Spatial stress correlations in strong colloidal gel

TL;DR

This study explores the unique stress correlation behaviors in soft colloidal gels, revealing how pressure fluctuations and force networks evolve from inhomogeneous, anisotropic structures near the gel point to homogeneous, isotropic states at higher pressures.

Contribution

It provides the first systematic analysis of stress correlations in colloidal gels, highlighting the transition from fractal-like structures to normal elastic behavior as pressure increases.

Findings

Pressure fluctuations decay slower than normal near the gel point.

Force networks are inhomogeneous and anisotropic at low pressure.

Pressure fluctuations become normal and force networks homogeneous at high pressure.

Abstract

In this work, we systematically investigate for the first time the nature of stress correlations in soft colloidal gel materials which support tensile and compressive forces as well as finite rolling torque, as a function of system pressure. Similar to previous studies on frictional granular matter with only compressive forces and without any rolling torque, the full stress autocorrelation matrix is dictated by the pressure and torque autocorrelations due to mechanical balance and material isotropy constraints.

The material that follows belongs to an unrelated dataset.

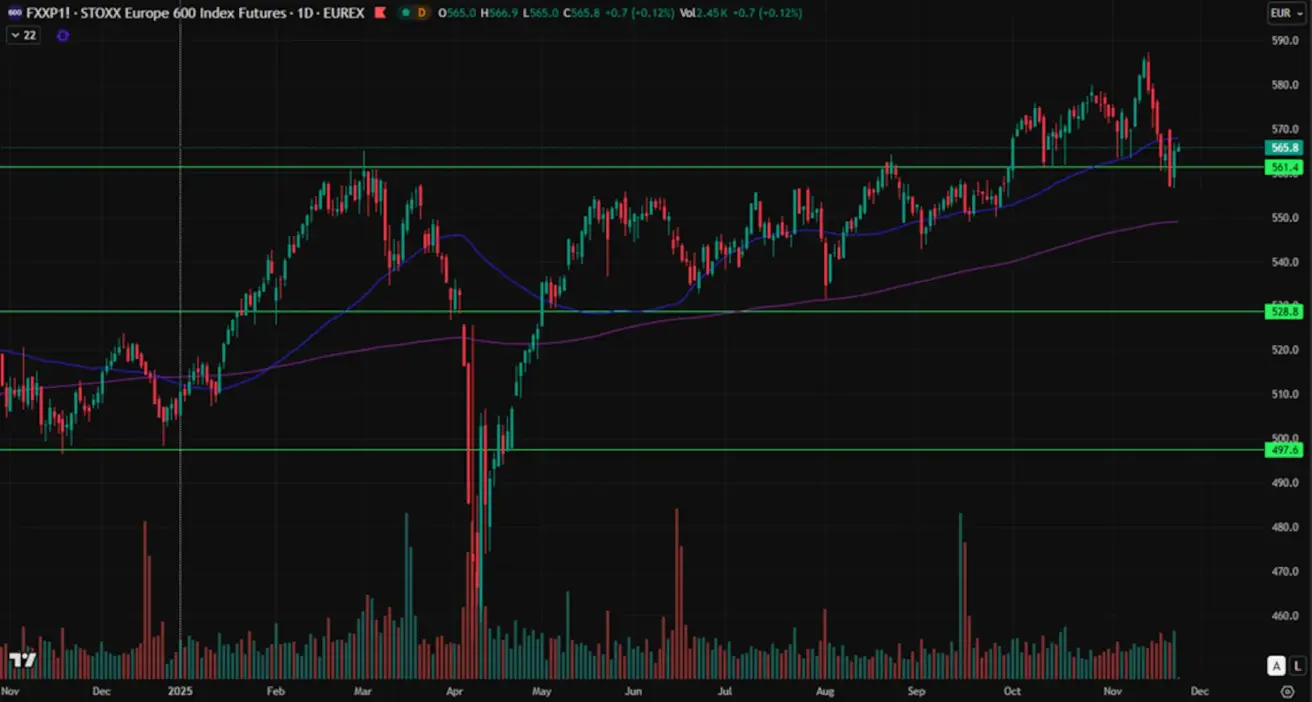The image size is (1312, 702).
Task: Click the current price 565.8 label
Action: click(x=1283, y=148)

Surprisingly, it is observed that the gel materials do not behave as a normal elastic solid close to the gel point as assumed loosely in the literature because the real space pressure fluctuations decay slower than the normal. We also demonstrate that at low pressure the fractal like structural correlation determines the pressure fluctuations and this is manifested in the real space in terms of inhomogeneous and anisotropic force networks formed due to large voids. Far away from the gel point, as the voids collapse under compression, the force chain network becomes homogeneous and isotropic and the pressure fluctuations become normal leading to normal elastic decay at long range, behaving similar to frictionless granular matter and glass. We also observe that the torque autocorrelation is not hyperuniform in the presence of rolling resistance close to the gel point. Furthermore, we link the abnormal pressure fluctuations to the non-hyperuniform behaviour of the system with respect to the local packing fraction fluctuations, thus relating the deviations from the normal elastic behaviour across various non-equilibrium systems under a common framework.